**WHAT TO DO:** Each entry below should be given again exactly; the pictures stay out.

/---

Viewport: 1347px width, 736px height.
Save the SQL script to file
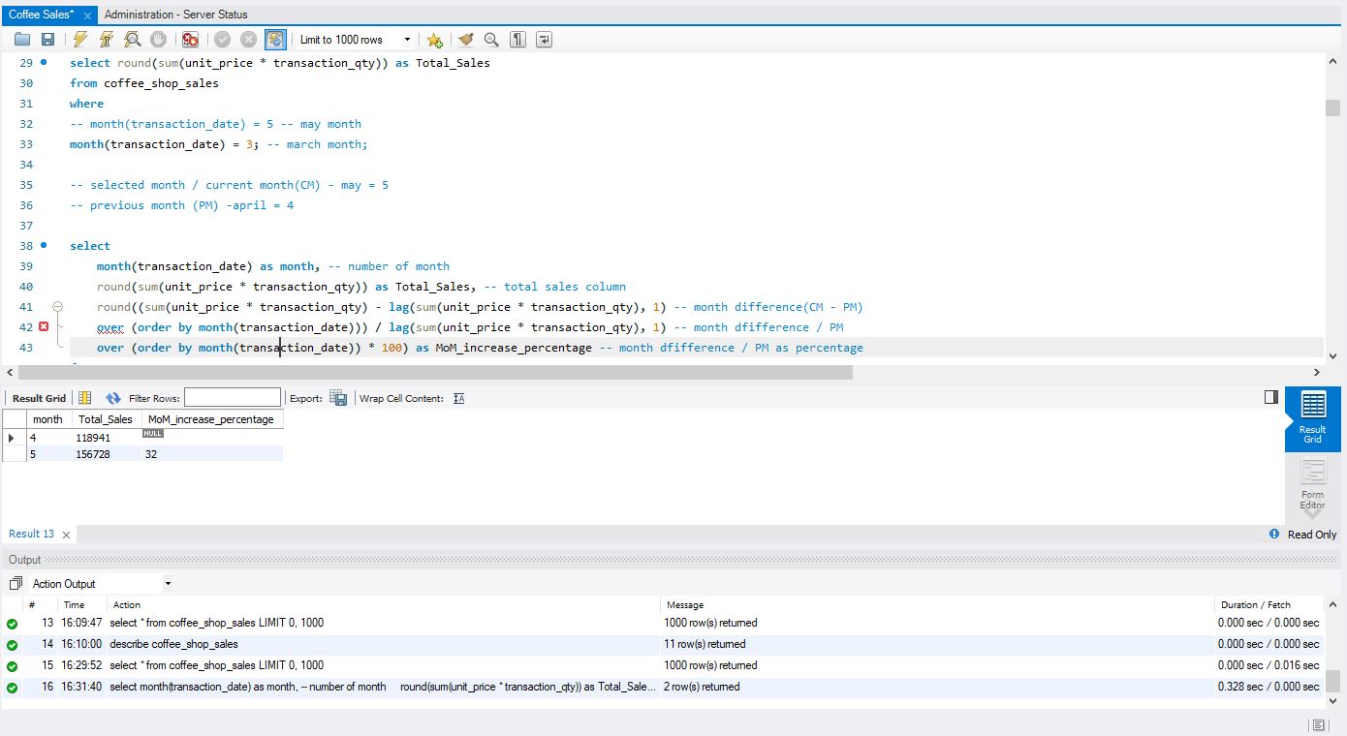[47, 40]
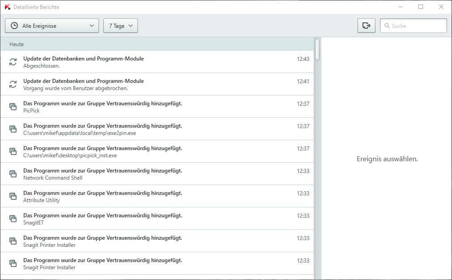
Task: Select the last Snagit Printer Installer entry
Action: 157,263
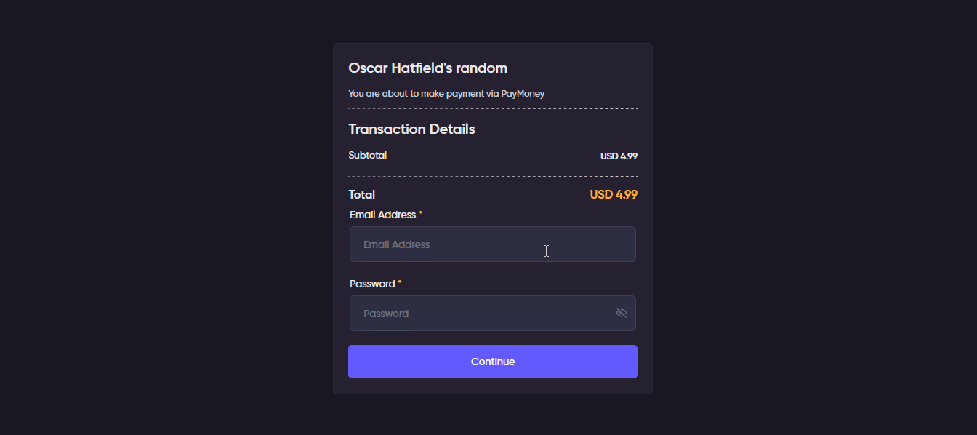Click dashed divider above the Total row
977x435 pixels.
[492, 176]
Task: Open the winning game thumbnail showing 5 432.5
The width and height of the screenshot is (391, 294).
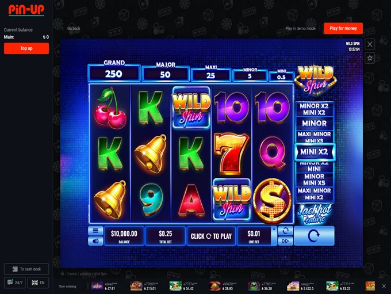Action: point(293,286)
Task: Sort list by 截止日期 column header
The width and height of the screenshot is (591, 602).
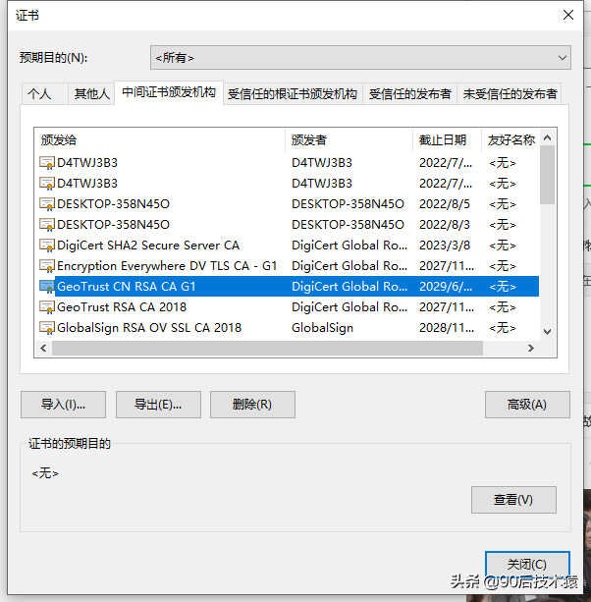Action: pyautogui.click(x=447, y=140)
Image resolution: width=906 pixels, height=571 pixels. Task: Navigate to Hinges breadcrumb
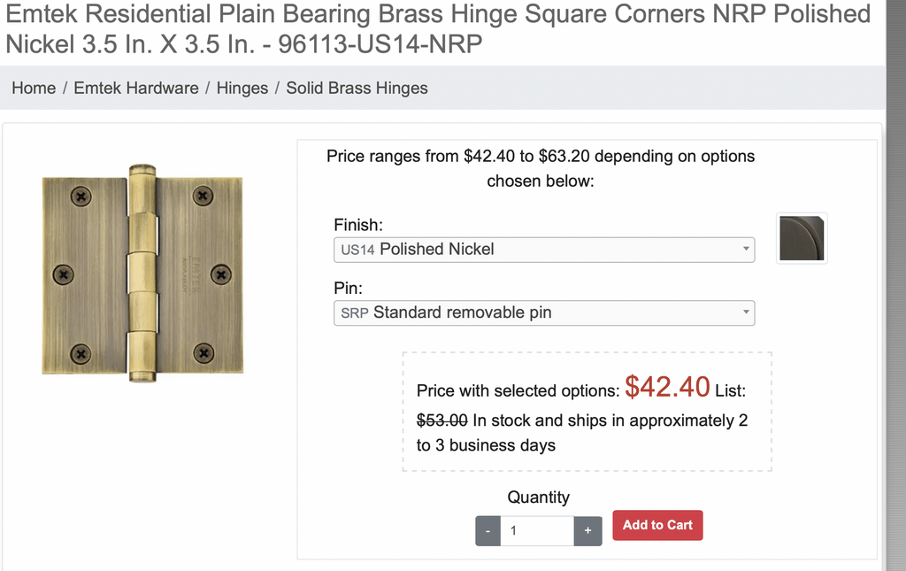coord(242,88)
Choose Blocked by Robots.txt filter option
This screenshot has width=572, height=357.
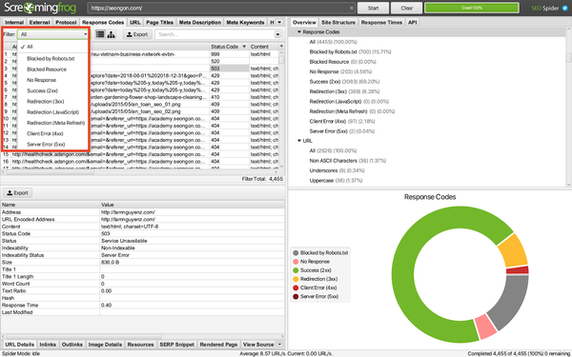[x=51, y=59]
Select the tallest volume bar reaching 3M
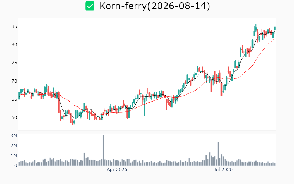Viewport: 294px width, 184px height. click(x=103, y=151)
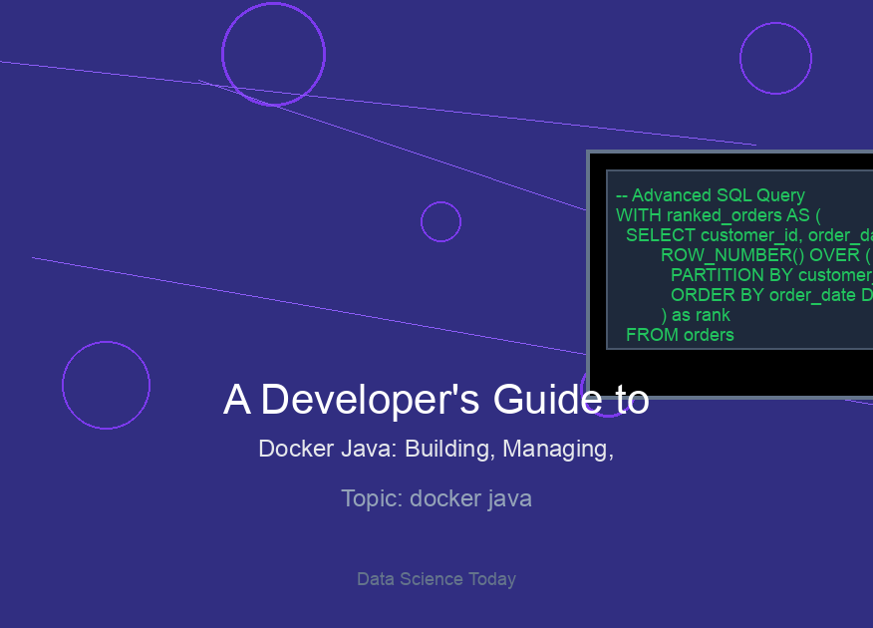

\---

**COMPLETED EXERCISE:**
Viewport: 1347px width, 736px height.
Save the SQL script to file
[47, 40]
Task: Select the last Snagit Printer Installer entry
Action: 157,263
Click dashed divider above the Total row
977x435 pixels.
[492, 176]
Task: Open the winning game thumbnail showing 5 432.5
The width and height of the screenshot is (391, 294).
Action: point(293,286)
Task: Sort list by 截止日期 column header
The width and height of the screenshot is (591, 602).
Action: pyautogui.click(x=447, y=140)
Image resolution: width=906 pixels, height=571 pixels. Task: Navigate to Hinges breadcrumb
coord(242,88)
Choose Blocked by Robots.txt filter option
This screenshot has width=572, height=357.
[x=51, y=59]
Select the tallest volume bar reaching 3M
Viewport: 294px width, 184px height. click(x=103, y=151)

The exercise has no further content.